Going Beyond
Normal

COVID-19 and Healthcare in
Latin America and the Caribbean

4

Lasting effects: Health care services, health, and spending

Health care service provision rose during 2021, but in many cases, it has not yet returned to pre-pandemic levels. The service disruptions affected some conditions almost immediately; for example, more people with advanced chronic illnesses and cancers died in the last two years than would have if these individuals had received proper care.

In other cases, the effects of health care service disruptions may not be apparent for many years. For example, cervical cancer screening fell by 70% in Mexico, 28% in Paraguay, and 60% in El Salvador (Bancalari et al., 2021; Doubova et al., 2021; Tullo et al., 2020). Consequently, many cancers will remain undetected or will be detected at advanced stages, increasing treatment complexity, treatment costs, and mortality (Ward et al., 2021).  
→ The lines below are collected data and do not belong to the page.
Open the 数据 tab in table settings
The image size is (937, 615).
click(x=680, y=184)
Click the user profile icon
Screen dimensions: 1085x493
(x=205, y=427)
The pandemic has also affected mental health. The prevalence of depression and anxiety increased worldwide by 7.6% and 25.6%, respectively (Santomauro et al., 2021), particularly among women, health care workers, and individuals with chronic conditions or psychiatric illnesses (González Ramírez et al., 2020; Pappa et al., 2020; Xiong et al., 2020). Additionally, the pandemic left the region with a new category of disease, Long COVID, defined as having symptoms that persist for more than 4 weeks. For these cases of COVID-19, the most common symptoms that have been documented include fatigue, headaches, and attention disorders (Technical Note: Going Beyond Normal, 2022). Thus, the region must cope with the COVID-19 pandemic while rebuilding the normal health care system and simultaneously addressing new challenges.
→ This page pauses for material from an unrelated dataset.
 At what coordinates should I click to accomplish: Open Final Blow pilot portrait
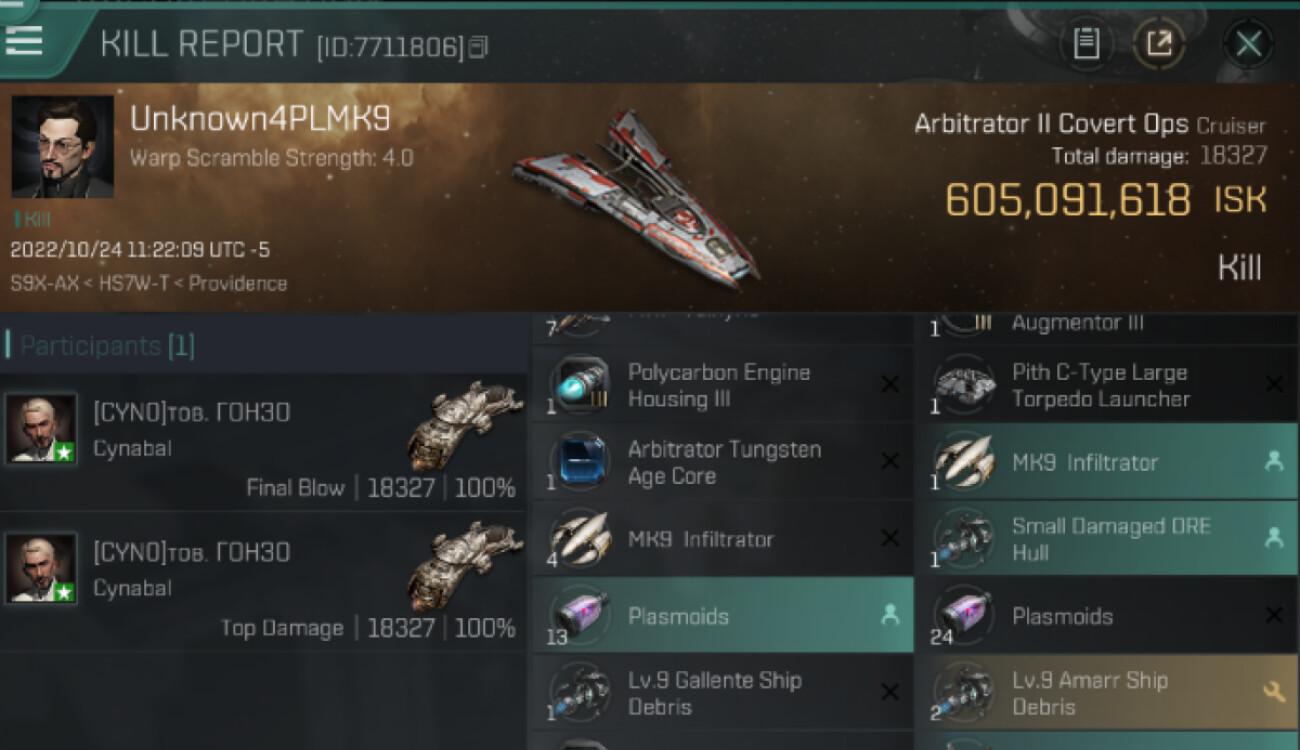click(x=41, y=429)
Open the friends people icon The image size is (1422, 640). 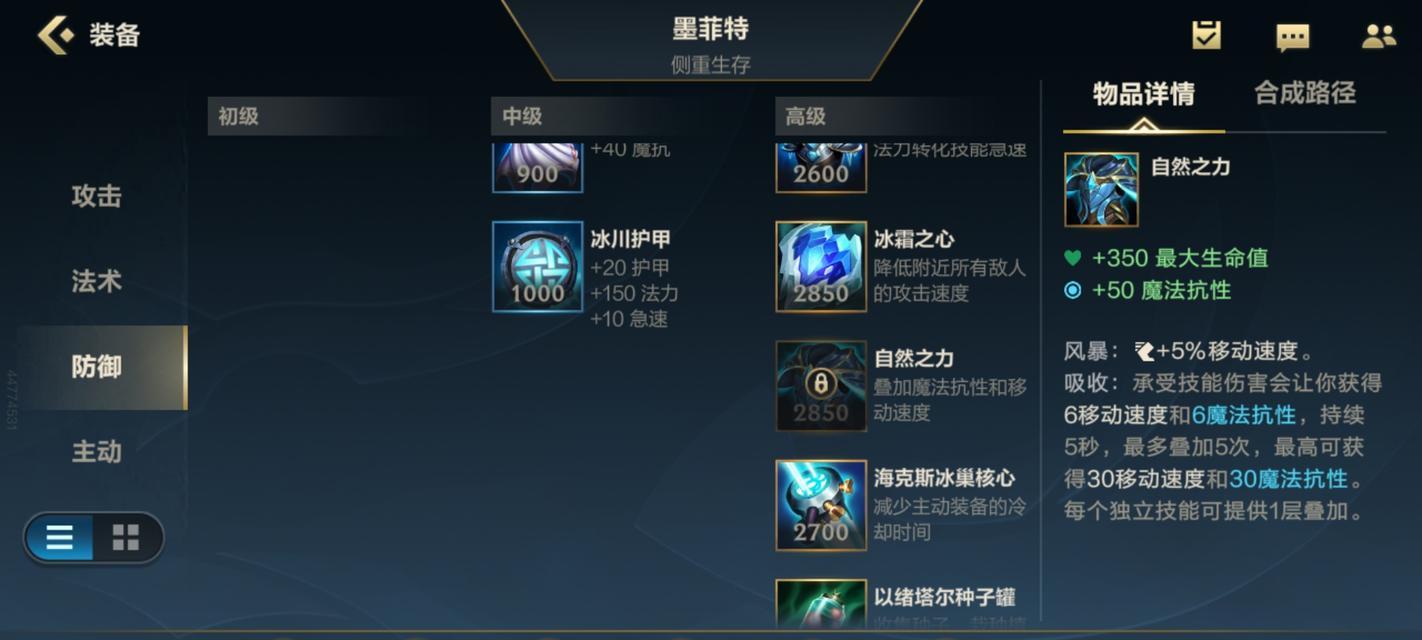pos(1379,37)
Respiratory illnesses are the one category that may have substantially improved during the pandemic. Most countries had fewer deaths due to respiratory disease. Deaths from diseases of the respiratory system fell dramatically in El Salvador, by 54%; Brazil, by 28%; and Chile, by 26% (Technical Note: Going Beyond Normal, 2022). This good news is most likely a side effect of the preventive measures taken against COVID-19, such as masking, handwashing, and social distancing.

The pandemic will have lasting effects on health care spending. Overall, government spending on the pandemic increased the region’s fiscal deficits. Debt levels rose from an average of 58% of GDP in 2019 to 72% in 2020 (Cavallo & Powell, 2021). The rapid increase in deficits and debt is expected to affect resources available for public health in 2022 and beyond. Indeed, recent projections by the International Monetary Fund show a mixed picture regarding countries’ ability to increase their per capita government spending —including health spending— above pre-pandemic levels in the next couple of years (Kurowski et al., 2021).

Countries will continue to face pressures to increase health spending in the near future. Even before the pandemic, health spending was expected to grow in response to population growth, aging, rising prevalence of chronic diseases, medical inflation, and the use of new and more expensive health technologies. Over the next 30 years, health spending per capita is projected to grow between 2% and 3% annually in Latin America and over 4% annually in the Caribbean (Rao et al., 2022).

Continued expenditures on COVID-19, combined with the need for more consistent spending on public health functions such as epidemiological surveillance and emergency preparedness, are likely to push these estimates even higher. In this challenging scenario, countries will have to find ways to expand revenue (e.g., health taxes on harmful products) and increase health-spending efficiency.